PROMPT
Looking at the data, count the lines where the word "computer" occurs and answer with only the number.

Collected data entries
'''

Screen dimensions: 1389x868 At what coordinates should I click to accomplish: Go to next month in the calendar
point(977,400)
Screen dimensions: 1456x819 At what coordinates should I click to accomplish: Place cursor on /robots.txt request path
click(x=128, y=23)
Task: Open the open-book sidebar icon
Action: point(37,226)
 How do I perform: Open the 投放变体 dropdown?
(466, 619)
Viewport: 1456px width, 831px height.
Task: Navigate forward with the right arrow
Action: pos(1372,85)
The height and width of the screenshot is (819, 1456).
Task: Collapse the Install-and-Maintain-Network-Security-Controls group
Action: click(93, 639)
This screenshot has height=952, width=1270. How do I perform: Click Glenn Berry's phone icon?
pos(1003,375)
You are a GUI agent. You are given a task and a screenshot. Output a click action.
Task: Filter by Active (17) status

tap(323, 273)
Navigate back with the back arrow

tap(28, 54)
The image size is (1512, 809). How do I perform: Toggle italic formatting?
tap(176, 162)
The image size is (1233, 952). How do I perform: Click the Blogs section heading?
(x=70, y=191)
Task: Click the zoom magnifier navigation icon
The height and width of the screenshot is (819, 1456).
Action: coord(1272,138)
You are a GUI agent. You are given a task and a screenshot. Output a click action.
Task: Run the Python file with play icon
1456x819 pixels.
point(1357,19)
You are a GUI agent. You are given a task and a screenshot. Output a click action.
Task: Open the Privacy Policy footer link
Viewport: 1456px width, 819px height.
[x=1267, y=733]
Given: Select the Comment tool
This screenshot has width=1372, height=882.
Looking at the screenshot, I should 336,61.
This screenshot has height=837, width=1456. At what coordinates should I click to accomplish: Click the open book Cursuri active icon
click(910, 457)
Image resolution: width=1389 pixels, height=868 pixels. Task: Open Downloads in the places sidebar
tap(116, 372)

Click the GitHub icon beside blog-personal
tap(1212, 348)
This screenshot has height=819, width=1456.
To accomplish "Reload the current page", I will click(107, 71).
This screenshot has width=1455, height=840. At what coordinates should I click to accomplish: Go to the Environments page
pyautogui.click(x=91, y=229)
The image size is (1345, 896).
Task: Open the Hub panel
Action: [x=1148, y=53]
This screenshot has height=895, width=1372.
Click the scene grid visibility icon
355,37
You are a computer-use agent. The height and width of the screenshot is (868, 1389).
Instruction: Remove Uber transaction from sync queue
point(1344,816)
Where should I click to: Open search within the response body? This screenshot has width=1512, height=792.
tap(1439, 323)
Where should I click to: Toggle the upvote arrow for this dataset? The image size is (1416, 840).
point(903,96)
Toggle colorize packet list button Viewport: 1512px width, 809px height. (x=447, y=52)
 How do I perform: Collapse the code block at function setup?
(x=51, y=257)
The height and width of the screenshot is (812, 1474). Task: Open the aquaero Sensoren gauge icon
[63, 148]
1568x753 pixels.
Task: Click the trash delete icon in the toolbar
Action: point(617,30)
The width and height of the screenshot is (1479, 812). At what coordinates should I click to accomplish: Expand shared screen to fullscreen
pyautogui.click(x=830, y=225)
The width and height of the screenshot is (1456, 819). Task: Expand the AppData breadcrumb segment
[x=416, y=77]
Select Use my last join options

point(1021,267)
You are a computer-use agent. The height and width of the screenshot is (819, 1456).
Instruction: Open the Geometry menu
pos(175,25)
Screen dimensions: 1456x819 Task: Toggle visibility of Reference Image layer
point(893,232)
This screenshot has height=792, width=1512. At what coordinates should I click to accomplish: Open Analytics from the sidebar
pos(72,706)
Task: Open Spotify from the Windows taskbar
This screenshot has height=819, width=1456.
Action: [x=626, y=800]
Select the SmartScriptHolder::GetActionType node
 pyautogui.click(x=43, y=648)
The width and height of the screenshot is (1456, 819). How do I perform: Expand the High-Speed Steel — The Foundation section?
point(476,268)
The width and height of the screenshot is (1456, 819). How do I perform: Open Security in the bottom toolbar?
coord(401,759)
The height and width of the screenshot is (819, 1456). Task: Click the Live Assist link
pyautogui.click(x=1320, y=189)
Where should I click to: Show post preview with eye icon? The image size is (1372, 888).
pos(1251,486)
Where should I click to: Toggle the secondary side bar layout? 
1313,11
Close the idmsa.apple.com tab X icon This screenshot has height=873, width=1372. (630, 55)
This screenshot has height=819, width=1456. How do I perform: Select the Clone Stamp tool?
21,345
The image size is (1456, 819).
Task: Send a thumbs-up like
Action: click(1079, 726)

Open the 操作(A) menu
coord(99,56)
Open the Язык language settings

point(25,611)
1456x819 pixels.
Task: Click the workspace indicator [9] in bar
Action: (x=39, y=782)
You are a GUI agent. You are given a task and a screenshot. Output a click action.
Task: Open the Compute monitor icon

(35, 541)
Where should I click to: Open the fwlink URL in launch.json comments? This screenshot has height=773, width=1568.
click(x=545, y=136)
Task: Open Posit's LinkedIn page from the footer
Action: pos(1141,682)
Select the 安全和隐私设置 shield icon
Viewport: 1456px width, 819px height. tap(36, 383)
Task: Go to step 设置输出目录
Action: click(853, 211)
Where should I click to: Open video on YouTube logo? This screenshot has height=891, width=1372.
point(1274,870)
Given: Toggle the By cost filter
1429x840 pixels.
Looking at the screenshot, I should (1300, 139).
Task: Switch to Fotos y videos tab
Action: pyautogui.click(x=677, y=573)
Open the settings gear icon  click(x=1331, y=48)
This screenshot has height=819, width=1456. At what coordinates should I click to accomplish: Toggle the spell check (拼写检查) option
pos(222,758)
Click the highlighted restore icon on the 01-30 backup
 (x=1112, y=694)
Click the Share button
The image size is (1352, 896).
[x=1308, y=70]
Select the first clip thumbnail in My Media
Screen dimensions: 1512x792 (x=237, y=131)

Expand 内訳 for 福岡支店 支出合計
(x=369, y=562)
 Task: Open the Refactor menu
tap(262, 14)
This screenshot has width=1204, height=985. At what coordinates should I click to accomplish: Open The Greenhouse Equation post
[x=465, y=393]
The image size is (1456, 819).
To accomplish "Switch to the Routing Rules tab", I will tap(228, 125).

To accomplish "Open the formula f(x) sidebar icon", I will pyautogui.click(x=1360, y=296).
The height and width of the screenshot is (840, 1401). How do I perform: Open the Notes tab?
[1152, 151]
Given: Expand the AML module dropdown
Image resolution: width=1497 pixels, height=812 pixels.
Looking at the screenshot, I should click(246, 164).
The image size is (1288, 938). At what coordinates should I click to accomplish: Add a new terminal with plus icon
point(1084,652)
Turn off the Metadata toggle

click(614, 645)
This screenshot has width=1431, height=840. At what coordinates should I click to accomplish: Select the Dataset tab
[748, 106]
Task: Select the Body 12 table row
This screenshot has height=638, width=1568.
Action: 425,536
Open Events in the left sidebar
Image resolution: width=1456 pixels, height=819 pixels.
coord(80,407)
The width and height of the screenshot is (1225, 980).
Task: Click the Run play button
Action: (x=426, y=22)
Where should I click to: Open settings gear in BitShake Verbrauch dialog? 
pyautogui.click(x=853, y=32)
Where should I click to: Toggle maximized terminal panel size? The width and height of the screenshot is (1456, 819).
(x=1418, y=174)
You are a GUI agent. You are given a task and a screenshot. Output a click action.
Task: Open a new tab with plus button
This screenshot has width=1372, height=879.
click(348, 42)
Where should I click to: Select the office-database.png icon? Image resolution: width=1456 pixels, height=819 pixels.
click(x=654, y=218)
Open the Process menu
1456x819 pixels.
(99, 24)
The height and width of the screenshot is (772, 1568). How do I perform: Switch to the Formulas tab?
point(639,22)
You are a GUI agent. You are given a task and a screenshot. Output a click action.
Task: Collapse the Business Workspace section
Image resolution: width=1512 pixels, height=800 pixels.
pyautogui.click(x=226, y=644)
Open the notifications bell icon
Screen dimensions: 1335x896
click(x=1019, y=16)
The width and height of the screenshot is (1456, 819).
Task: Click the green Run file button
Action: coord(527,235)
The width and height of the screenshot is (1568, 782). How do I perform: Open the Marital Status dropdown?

'''

OUTPUT OF THE TASK
2